--- START ---
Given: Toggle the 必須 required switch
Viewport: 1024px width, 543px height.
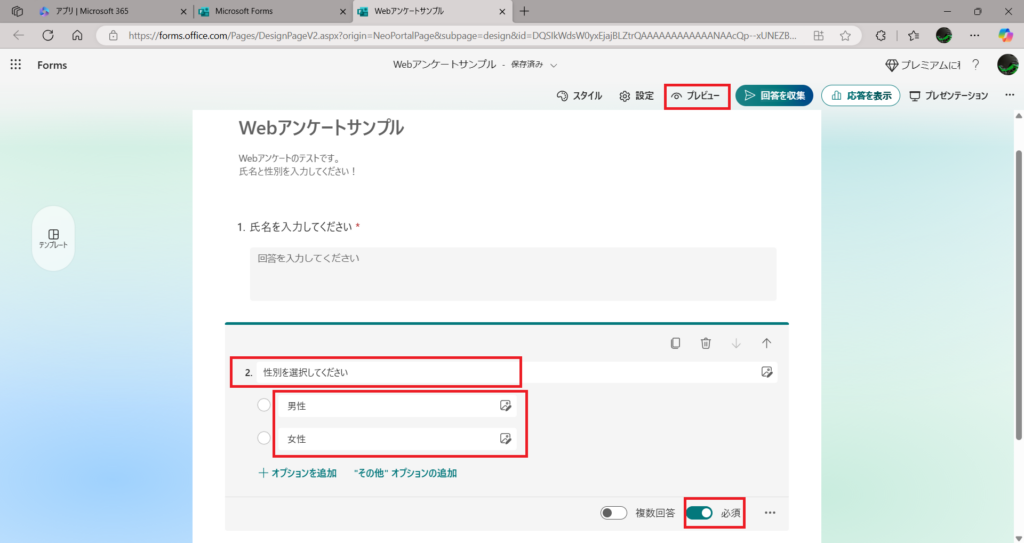Looking at the screenshot, I should click(x=699, y=513).
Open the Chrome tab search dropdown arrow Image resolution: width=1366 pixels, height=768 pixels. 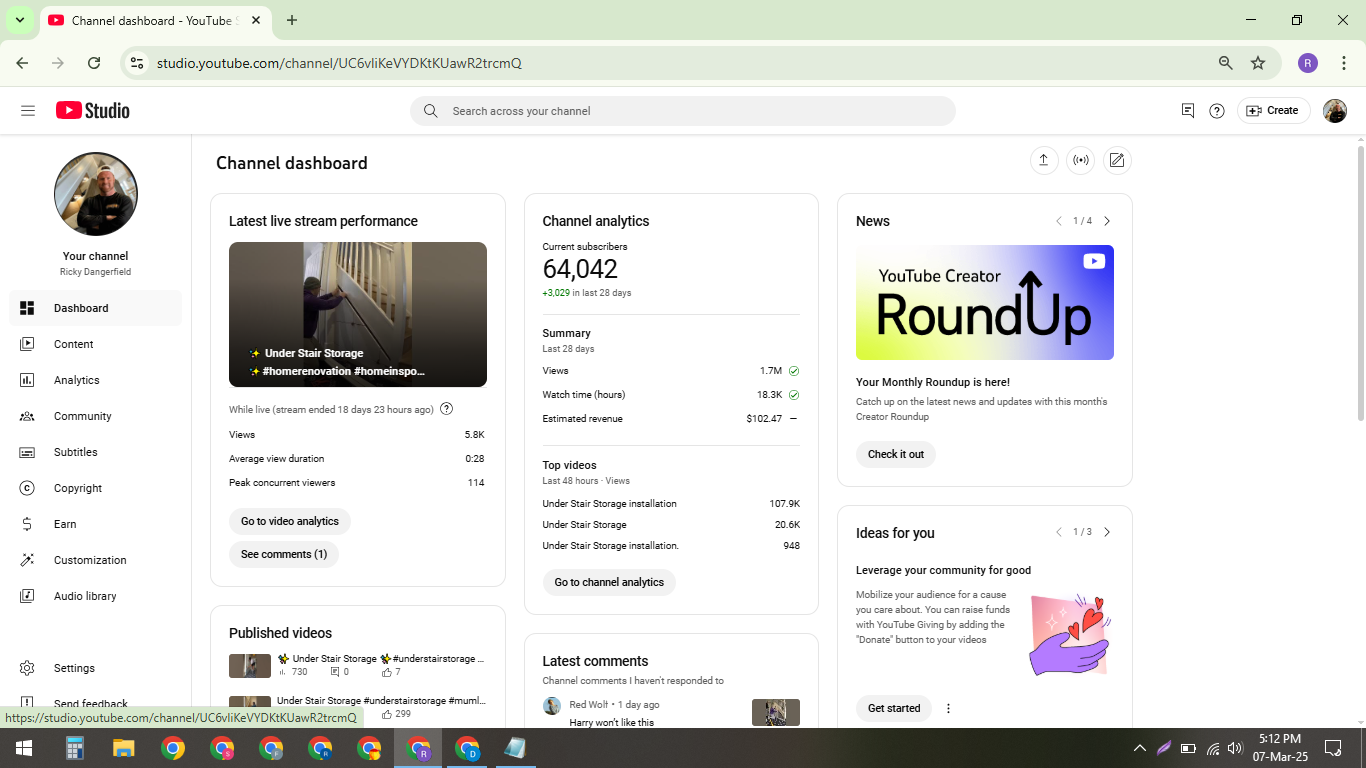click(x=19, y=20)
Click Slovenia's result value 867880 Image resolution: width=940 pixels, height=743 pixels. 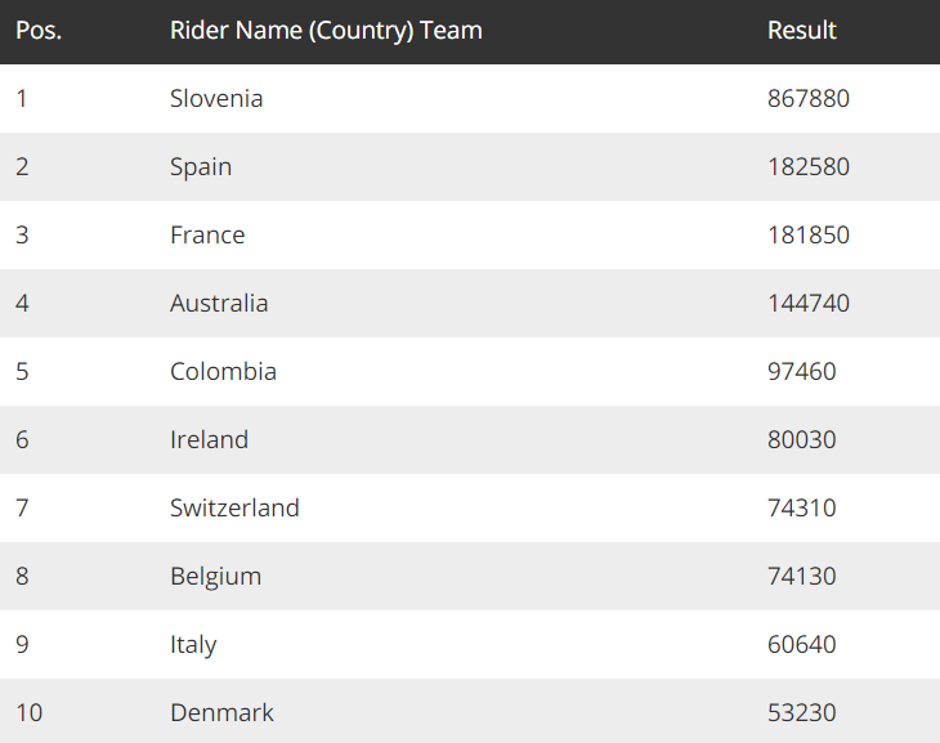tap(809, 99)
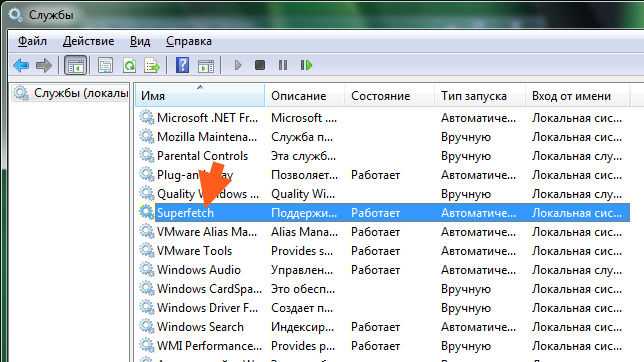This screenshot has width=644, height=362.
Task: Select the Windows Search service row
Action: tap(383, 327)
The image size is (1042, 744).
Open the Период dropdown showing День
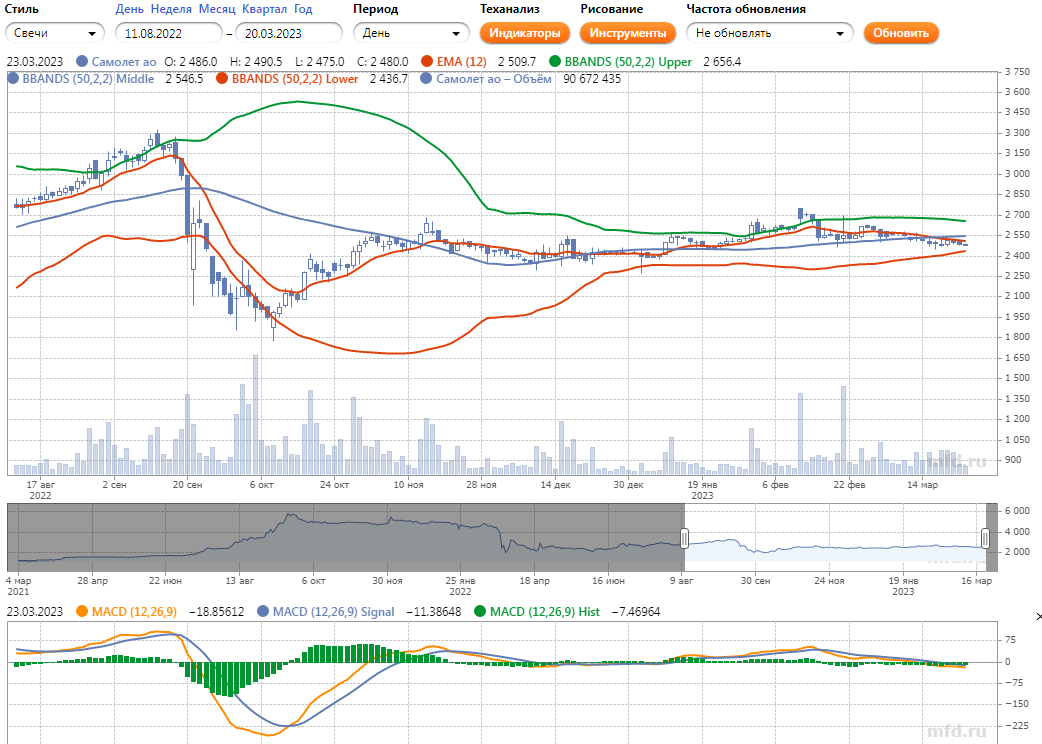410,33
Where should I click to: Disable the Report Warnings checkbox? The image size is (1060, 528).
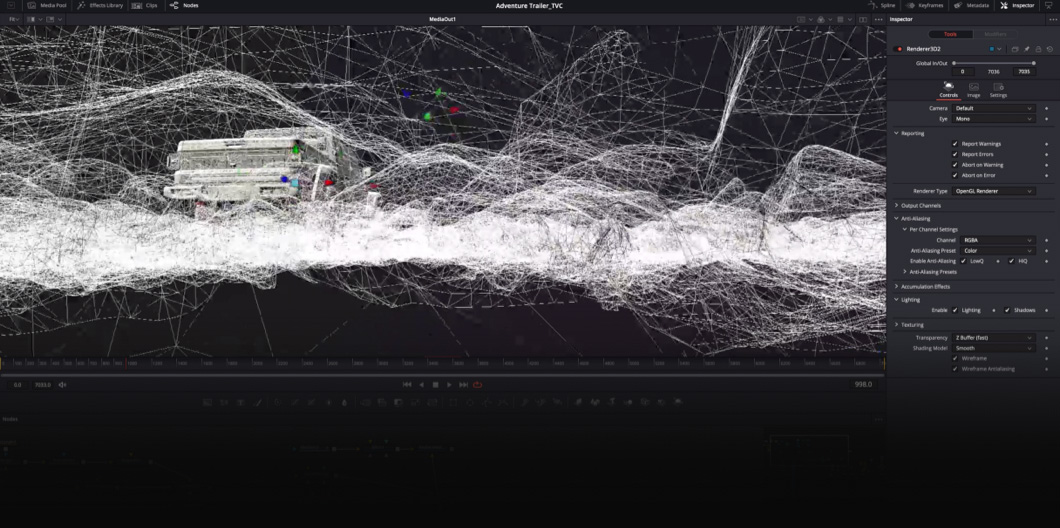tap(955, 144)
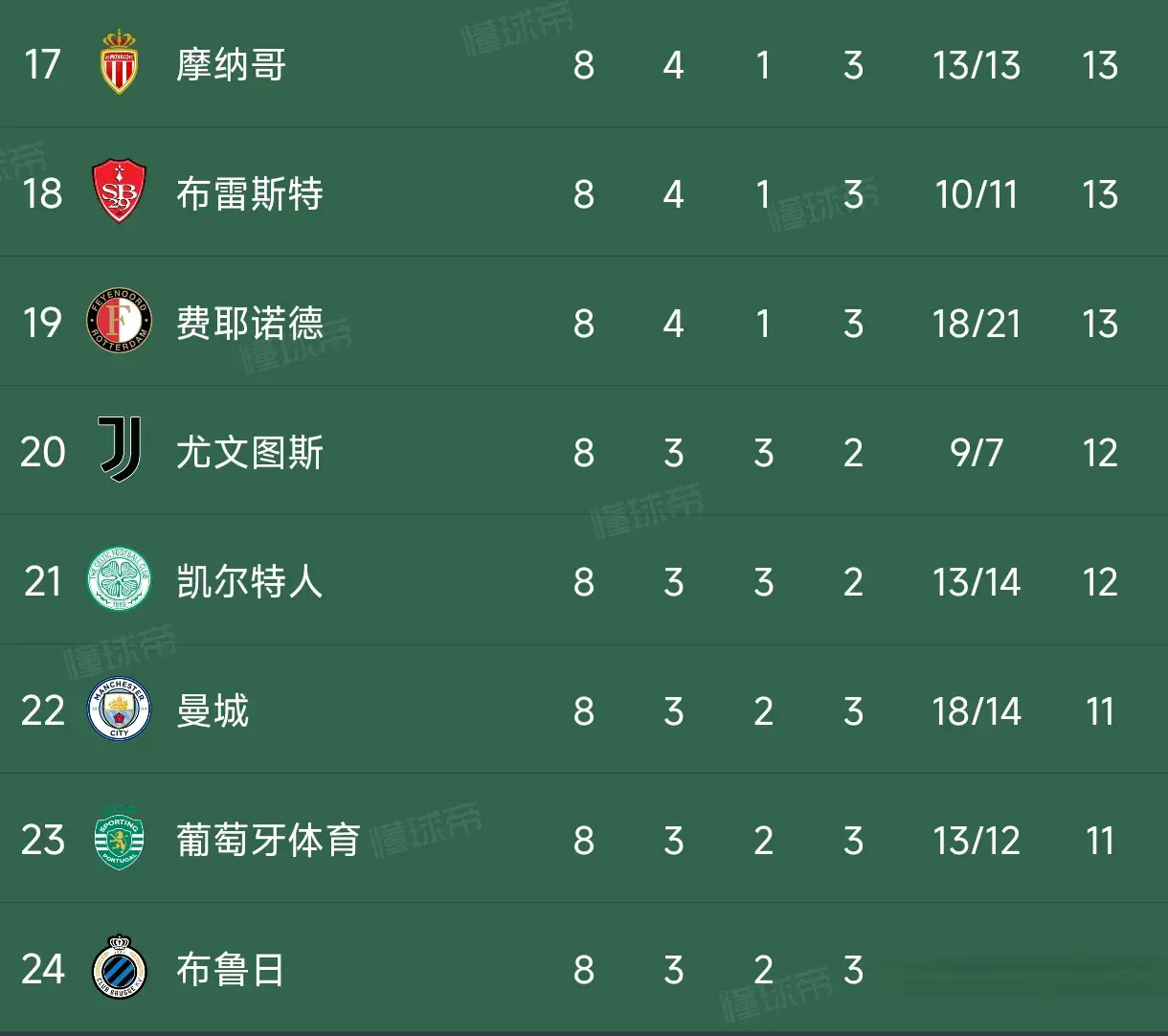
--- END ---
* _Instructions to follow_:
Only the lines from the line with "Open the Период dropdown showing День" through the final line of the material belong in the answer, copied exactly and without pictures.

* _Exercise answer_:
Open the Период dropdown showing День
410,33
Where should I click to: Disable the Report Warnings checkbox? The image size is (1060, 528).
tap(955, 144)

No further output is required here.